Quoi qu’il en soit, les critères retenus seront nécessairement affinés lorsque mis en œuvre et confrontés à la réalité du secteur. Pour France Digitale, association qui vise à faire émerger des champions européens du numérique : « les négociations ne sont pas finies, et nous entendons participer aux prochaines réunions de travail pour qualifier la pertinence des critères retenus ».

En effet, du côté des principaux lobbys du secteur de la technologie, la réaction apparait plutôt contrariée tandis que du côté de la Commission l’on se félicite de l’adoption de l’IA Act comme d’une « rampe de lancement des start-ups et de chercheurs de l'UE pour mener la course mondiale à l'IA digne de confiance ».

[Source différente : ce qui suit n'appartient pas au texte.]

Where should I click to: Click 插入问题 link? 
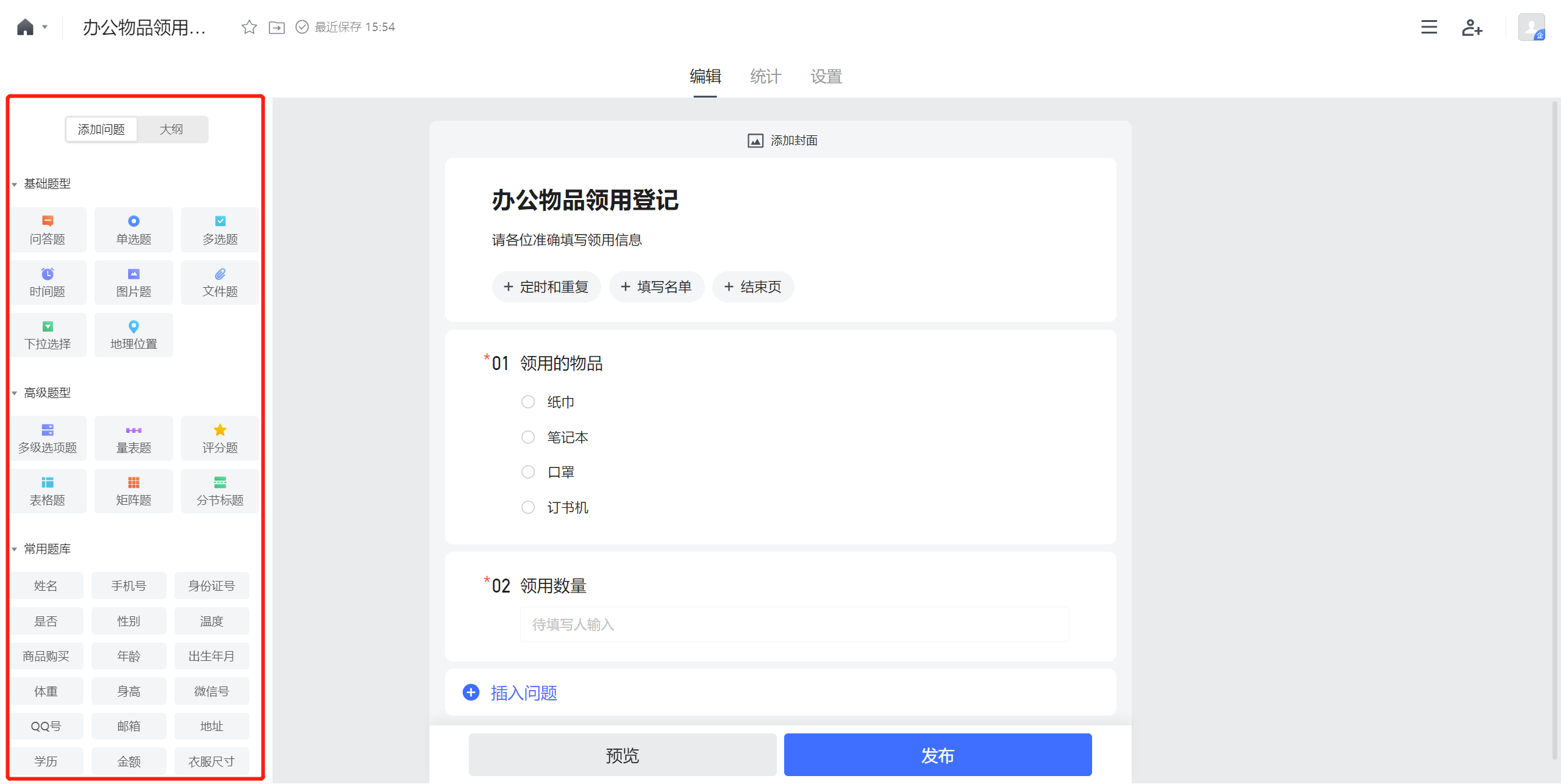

Alors, l’IA Act, rampe de lancement pour licornes ou entrave bureaucratique au développement technologique ? Pour l’heure la réglementation ne parait pas effrayer les investisseurs outre mesure. Deux jours après l’accord sur l’IA Act, Mistral AI, start-up française qui souhaite rivaliser avec les plus grandes entreprises du domaine, a annoncé une levée de fonds de 385 millions de dollars, la valorisant ainsi à près de deux milliards de dollars.


[1]
Le centre de recherche sur les modèles de base (CRFM) du Stanford Institute for Human-Centered Artificial Intelligence (HAI) a inventé le terme de modèle de fondation pour désigner « tout modèle entraîné sur un gros volume de données (généralement en utilisant l'apprentissage auto-supervisé à grande échelle sur des données non annotées) qui peut être adapté (« fine tuning ») à un large éventail de tâches en aval » (Rishi Bommasani, Drew A. Hudson, Ehsan Adeli et Russ Altman, « On the Opportunities and Risks of Foundation Models », arXiv:2108.07258 [cs]).